“Il Sentiero Degli Dei”
Under the shadow of an ancient ruin, resting on a forgotten terrace, Positano, Italy burst into life. A million flickering lights, nestled into Italy’s famous coast, makes a lovely cinema. We climbed to the top of the ruin and sat on the roof ledge, a curved, stoned structure with holes leading 15 feet down to a stone floor. We drank deeply of our wine, and looked out with a steely gaze. A private movie, a perfect night. Thank the gods.
Positano has gone the way of the tourist, with little authentic charm remaining in the town streets, with most restaurants share the same menu, and most shops sell the same concoction of tourist aimed wares. Still, the whole image is pretty spectacular, and worth some exploring. Most of the crowds are lost in the higher levels of the town. The twisting stairways and corridors and dramatic layering are like something out of The Lord of the Rings, a photographers playground. Positano spills down the Amalfi Coast in cascading levels of mediterranean color, eventually culminating in a small, rocky beach and turquoise water. Warm, verdant peaks rise in the background, usually wrapped in a shroud of silky clouds.
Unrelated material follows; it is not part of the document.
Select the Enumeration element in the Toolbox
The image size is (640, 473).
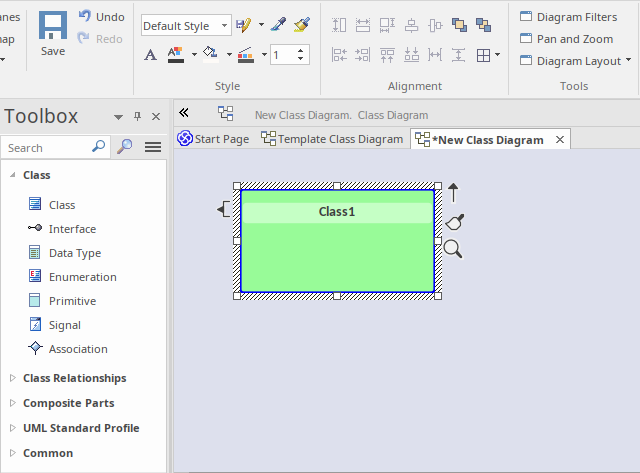[x=82, y=277]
Coming from the North (Naples):
Take the commuter train from Napoli Centrale to Sorrento for less than 5 euros. The trip takes about an hour in total. From Sorrento, take the SITA bus to Amalfi (the Town). From Amalfi, take the SITA bus to Bomerano (you can ask bus drivers exactly which stop is best for “Il Sentiero Degli Dei”). Once you get off at Bomerano, it’s an easy walk to the main square, where signs will point you to the trail head. It is very intuitive, but if you get turned around, feel free to ask someone. Odds are they speak english, or know what you mean when you ask about Il Sentiero Degli Dei.
Coming from the South (Salerno):
Where ever you are coming from south of the Amalfi Coast, you will most likely have a stop in Salerno. From Salerno, the SITA bus will take you anywhere on the Amalfi Coast. Take the SITA bus to Amalfi (the Town). From Amalfi, take the SITA bus to Bomerano (you can ask bus drivers exactly which stop is best for “Il Sentiero Degli Dei”). Once you get off at Bomerano, it’s an easy walk to the main square, where signs will point you to the trail head. It is very intuitive, but if you get turned around, feel free to ask someone. Odds are they speak english, or know what you mean when you ask about Il Sentiero Degli Dei.
WHEN TO GO:
We were there late May, where crowds in the town centers were pretty stifling.
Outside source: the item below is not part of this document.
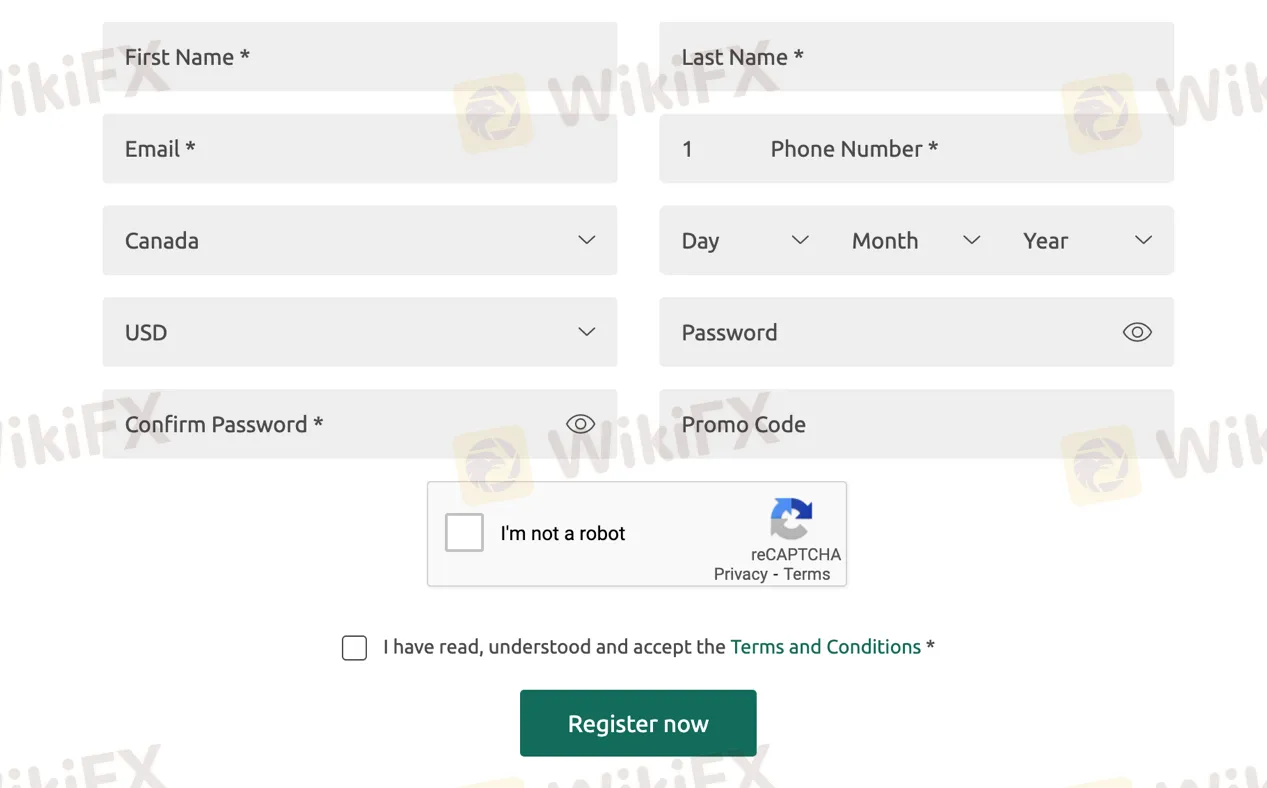Expand the USD currency dropdown
Viewport: 1267px width, 788px height.
(x=359, y=333)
The Path of the Gods is not the most famous trail in Italy, but it is definitely becoming more and more known.
That being said, we started the hike about an hour and a half before sunset, intent on finding a camp site somewhere on the trail. We had the entire trail to ourselves, and the weather was perfect for hiking. It did end raining in the middle of the night and into the next day, but that was part of the adventure.
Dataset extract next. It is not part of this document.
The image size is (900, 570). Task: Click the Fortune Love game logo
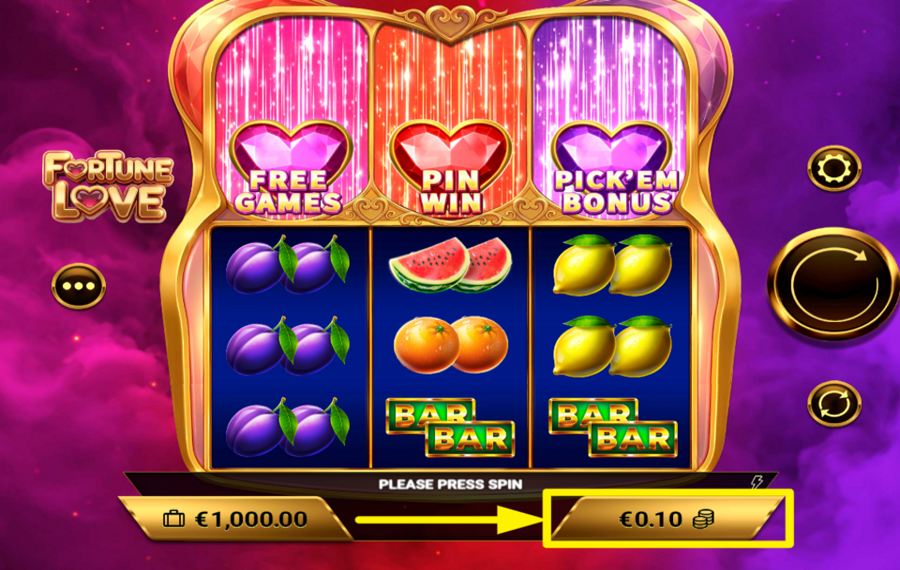coord(107,186)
The path travels from the small, mountain town of Bomerano to Positano, traversing the steep peaks of the peninsula in a more or less gently route. There are some ups and downs, but I would still classify this as a walk rather than a hike. At points the entire Amalfi peninsula can be seen stretching into the sea. There are plenty of opportunities to explore ruins, and take short side trails to different vistas, though there are no shortages of vistas on this hike. The trail is about 4.5 miles (7 km) in total and can be done in less than two hours, even with the occasional photo break. At the end of the walk, you have an option of walking around 1,700 steps down into Positano, or you can take a cheap bus from Nocelle.
THE STEALTH CAMP:
I have no idea is this is legal or frowned upon, so take this information with a grain of salt. Just after passing a bunch of sheer rock faces on your right, when the view of Positano is in plain sight, there will be a side trail on your left side heading into a small patch of forrest. Immediately on the left of the trail is a circular, stone structure, and the trail to the final ruin is about 150 feet long. At the end of the trail, a large ruin with an intact roof (minus the holes) sits on top of a series of layered terraces. We set up our tent on one of the terraces and sat on top of the roof of the ruin, enjoying the amazing, private view. Wine and cheese. Remember to bring them!